▼▼▼

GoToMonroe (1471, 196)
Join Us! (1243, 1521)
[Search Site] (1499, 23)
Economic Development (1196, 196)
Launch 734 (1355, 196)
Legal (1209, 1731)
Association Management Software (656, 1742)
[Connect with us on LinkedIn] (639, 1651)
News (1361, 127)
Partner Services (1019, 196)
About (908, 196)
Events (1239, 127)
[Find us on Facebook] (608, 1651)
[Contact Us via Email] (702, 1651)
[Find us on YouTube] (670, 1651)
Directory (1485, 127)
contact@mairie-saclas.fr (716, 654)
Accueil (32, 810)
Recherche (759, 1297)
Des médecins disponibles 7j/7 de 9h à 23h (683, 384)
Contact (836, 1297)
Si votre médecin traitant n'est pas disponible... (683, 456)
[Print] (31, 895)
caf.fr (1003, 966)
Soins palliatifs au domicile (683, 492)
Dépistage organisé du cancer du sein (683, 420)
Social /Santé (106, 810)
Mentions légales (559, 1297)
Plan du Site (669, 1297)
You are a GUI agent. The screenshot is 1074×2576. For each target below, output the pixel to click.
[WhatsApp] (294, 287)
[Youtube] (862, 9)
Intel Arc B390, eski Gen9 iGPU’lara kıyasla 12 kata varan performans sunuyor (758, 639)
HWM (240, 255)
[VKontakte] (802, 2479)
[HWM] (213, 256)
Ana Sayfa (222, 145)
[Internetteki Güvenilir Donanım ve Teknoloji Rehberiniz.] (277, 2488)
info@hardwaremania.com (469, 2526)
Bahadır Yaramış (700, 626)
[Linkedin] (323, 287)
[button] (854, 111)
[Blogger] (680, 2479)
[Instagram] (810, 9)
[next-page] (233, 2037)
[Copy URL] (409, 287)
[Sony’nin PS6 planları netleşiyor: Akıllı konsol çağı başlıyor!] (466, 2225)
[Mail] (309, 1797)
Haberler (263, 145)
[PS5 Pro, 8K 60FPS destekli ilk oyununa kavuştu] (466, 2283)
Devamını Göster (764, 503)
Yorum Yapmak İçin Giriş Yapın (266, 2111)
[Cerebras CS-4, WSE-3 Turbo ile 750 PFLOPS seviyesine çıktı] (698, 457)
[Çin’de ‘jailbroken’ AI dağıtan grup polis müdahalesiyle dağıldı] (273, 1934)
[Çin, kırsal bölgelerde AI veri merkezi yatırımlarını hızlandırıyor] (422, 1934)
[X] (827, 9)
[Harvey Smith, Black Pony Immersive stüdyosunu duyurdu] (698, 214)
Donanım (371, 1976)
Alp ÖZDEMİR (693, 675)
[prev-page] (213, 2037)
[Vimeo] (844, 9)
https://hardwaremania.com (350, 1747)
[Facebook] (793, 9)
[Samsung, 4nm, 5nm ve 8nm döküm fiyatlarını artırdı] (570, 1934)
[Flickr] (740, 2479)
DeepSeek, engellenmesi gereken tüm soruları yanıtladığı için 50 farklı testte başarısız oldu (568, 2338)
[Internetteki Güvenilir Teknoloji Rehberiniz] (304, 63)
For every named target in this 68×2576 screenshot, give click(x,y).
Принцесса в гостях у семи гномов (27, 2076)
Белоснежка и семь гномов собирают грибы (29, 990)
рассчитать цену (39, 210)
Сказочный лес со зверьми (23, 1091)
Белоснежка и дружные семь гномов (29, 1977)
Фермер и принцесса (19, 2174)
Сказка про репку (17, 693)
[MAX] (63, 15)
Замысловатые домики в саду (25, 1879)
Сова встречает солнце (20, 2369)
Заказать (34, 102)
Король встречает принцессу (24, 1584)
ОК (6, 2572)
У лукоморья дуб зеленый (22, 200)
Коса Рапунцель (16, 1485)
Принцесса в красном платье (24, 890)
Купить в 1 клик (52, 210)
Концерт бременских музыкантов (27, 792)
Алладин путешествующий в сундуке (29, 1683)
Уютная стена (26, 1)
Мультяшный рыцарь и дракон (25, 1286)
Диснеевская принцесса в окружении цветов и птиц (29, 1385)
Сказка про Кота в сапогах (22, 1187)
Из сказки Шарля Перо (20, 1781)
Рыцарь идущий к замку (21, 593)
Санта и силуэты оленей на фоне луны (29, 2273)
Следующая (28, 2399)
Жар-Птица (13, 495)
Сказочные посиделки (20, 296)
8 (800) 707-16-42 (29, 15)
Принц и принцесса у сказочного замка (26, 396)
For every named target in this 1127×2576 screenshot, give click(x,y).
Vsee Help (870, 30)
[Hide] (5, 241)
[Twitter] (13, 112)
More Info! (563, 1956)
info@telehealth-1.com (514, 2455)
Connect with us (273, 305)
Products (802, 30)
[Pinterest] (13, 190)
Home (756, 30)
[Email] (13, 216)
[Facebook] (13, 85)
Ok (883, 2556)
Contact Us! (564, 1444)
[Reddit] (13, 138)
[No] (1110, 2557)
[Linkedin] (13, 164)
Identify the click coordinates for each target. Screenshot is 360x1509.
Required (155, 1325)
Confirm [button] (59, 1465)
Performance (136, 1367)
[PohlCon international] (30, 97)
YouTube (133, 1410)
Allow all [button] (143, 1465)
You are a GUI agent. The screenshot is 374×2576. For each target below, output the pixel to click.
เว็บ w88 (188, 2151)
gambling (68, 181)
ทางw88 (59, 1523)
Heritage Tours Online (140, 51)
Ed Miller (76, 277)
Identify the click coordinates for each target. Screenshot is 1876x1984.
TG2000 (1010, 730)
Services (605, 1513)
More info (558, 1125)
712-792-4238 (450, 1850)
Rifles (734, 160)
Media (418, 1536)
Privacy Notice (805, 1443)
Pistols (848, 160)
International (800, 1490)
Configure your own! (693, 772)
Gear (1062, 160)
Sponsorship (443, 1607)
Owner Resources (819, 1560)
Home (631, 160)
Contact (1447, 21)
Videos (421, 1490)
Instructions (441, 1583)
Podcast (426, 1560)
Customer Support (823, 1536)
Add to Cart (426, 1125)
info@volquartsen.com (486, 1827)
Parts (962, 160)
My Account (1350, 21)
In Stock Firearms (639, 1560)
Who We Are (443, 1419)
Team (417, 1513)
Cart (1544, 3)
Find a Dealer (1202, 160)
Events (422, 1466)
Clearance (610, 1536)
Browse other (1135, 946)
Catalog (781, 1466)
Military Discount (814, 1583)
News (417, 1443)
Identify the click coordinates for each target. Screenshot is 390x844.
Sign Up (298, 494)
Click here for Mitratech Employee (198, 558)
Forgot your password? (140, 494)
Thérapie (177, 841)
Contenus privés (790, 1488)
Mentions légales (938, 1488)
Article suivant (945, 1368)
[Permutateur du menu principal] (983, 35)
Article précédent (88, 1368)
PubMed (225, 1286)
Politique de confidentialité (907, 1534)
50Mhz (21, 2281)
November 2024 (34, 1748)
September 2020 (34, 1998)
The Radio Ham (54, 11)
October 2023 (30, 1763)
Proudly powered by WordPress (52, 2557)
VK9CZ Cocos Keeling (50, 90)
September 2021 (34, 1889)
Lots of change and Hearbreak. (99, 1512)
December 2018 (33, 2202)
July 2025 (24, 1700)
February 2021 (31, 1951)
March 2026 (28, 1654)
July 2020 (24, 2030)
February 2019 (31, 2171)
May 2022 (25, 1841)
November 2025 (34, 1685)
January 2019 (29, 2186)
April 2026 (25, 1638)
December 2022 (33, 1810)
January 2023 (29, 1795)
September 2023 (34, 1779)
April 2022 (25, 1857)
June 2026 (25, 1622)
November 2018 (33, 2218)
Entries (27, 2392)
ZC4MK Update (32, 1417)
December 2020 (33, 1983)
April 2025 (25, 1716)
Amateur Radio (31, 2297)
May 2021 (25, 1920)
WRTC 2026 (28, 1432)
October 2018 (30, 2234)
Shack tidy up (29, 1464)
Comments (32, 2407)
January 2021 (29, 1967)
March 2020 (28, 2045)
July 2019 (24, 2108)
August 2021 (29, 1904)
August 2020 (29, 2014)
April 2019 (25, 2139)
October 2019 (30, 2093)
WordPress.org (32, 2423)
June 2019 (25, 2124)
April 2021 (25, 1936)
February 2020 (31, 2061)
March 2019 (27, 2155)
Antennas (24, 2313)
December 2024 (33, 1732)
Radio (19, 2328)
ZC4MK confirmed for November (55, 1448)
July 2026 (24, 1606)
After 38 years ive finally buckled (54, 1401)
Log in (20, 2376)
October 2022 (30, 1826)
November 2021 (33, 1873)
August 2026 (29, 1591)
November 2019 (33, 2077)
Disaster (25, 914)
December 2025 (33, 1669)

▲▲▲

▶ _What to produce_: The expected output is the lines from the one with "May 2022 (25, 1841)" through the end of the data, exactly as written and nothing more.

▶ _Answer to the exercise_:
May 2022 (25, 1841)
November 2025 (34, 1685)
January 2019 (29, 2186)
April 2026 (25, 1638)
December 2022 (33, 1810)
January 2023 (29, 1795)
September 2023 (34, 1779)
April 2022 (25, 1857)
June 2026 (25, 1622)
November 2018 (33, 2218)
Entries (27, 2392)
ZC4MK Update (32, 1417)
December 2020 (33, 1983)
April 2025 (25, 1716)
Amateur Radio (31, 2297)
May 2021 (25, 1920)
WRTC 2026 (28, 1432)
October 2018 (30, 2234)
Shack tidy up (29, 1464)
Comments (32, 2407)
January 2021 (29, 1967)
March 2020 (28, 2045)
July 2019 (24, 2108)
August 2021 (29, 1904)
August 2020 (29, 2014)
April 2019 (25, 2139)
October 2019 (30, 2093)
WordPress.org (32, 2423)
June 2019 (25, 2124)
April 2021 (25, 1936)
February 2020 (31, 2061)
March 2019 (27, 2155)
Antennas (24, 2313)
December 2024 (33, 1732)
Radio (19, 2328)
ZC4MK confirmed for November (55, 1448)
July 2026 (24, 1606)
After 38 years ive finally buckled (54, 1401)
Log in (20, 2376)
October 2022 (30, 1826)
November 2021 (33, 1873)
August 2026 (29, 1591)
November 2019 (33, 2077)
Disaster (25, 914)
December 2025 (33, 1669)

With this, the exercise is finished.